__Directions__
Give back the full data, retyped precisely.

[Stored items]
——————
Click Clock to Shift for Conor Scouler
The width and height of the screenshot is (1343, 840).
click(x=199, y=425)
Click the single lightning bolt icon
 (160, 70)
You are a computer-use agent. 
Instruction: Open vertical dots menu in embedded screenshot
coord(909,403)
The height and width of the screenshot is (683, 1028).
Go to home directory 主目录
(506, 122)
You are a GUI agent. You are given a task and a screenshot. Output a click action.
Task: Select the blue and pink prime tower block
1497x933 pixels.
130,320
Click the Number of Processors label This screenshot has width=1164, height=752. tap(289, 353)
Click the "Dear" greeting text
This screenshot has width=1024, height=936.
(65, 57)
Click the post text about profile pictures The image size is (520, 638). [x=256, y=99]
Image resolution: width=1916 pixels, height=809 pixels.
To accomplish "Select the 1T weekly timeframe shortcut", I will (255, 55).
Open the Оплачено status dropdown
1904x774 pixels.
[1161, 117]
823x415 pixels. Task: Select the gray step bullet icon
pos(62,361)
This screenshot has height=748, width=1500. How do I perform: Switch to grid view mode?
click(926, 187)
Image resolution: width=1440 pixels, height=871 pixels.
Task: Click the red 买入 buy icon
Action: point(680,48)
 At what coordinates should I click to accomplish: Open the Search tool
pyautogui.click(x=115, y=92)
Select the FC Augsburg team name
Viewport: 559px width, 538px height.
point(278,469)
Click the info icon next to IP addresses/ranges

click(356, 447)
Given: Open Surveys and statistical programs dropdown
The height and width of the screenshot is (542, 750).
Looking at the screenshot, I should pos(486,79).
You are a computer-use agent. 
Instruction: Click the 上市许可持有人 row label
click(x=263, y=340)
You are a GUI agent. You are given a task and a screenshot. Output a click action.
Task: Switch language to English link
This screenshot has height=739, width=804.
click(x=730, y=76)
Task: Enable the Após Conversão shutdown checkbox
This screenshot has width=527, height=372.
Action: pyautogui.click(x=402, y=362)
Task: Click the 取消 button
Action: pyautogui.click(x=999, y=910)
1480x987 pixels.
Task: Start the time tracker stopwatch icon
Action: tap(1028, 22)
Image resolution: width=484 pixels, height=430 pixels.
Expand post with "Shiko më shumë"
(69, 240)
——————
__Exercise answer__
Click Clock to Shift for Conor Scouler
The width and height of the screenshot is (1343, 840).
click(x=199, y=425)
Click the single lightning bolt icon
 (160, 70)
You are a computer-use agent. 
Instruction: Open vertical dots menu in embedded screenshot
coord(909,403)
The height and width of the screenshot is (683, 1028).
Go to home directory 主目录
(506, 122)
You are a GUI agent. You are given a task and a screenshot. Output a click action.
Task: Select the blue and pink prime tower block
1497x933 pixels.
130,320
Click the Number of Processors label This screenshot has width=1164, height=752. tap(289, 353)
Click the "Dear" greeting text
This screenshot has width=1024, height=936.
(65, 57)
Click the post text about profile pictures The image size is (520, 638). [x=256, y=99]
Image resolution: width=1916 pixels, height=809 pixels.
To accomplish "Select the 1T weekly timeframe shortcut", I will (255, 55).
Open the Оплачено status dropdown
1904x774 pixels.
[1161, 117]
823x415 pixels. Task: Select the gray step bullet icon
pos(62,361)
This screenshot has height=748, width=1500. How do I perform: Switch to grid view mode?
click(926, 187)
Image resolution: width=1440 pixels, height=871 pixels.
Task: Click the red 买入 buy icon
Action: point(680,48)
 At what coordinates should I click to accomplish: Open the Search tool
pyautogui.click(x=115, y=92)
Select the FC Augsburg team name
Viewport: 559px width, 538px height.
point(278,469)
Click the info icon next to IP addresses/ranges

click(356, 447)
Given: Open Surveys and statistical programs dropdown
The height and width of the screenshot is (542, 750).
Looking at the screenshot, I should pos(486,79).
You are a computer-use agent. 
Instruction: Click the 上市许可持有人 row label
click(x=263, y=340)
You are a GUI agent. You are given a task and a screenshot. Output a click action.
Task: Switch language to English link
This screenshot has height=739, width=804.
click(x=730, y=76)
Task: Enable the Após Conversão shutdown checkbox
This screenshot has width=527, height=372.
Action: pyautogui.click(x=402, y=362)
Task: Click the 取消 button
Action: pyautogui.click(x=999, y=910)
1480x987 pixels.
Task: Start the time tracker stopwatch icon
Action: tap(1028, 22)
Image resolution: width=484 pixels, height=430 pixels.
Expand post with "Shiko më shumë"
(69, 240)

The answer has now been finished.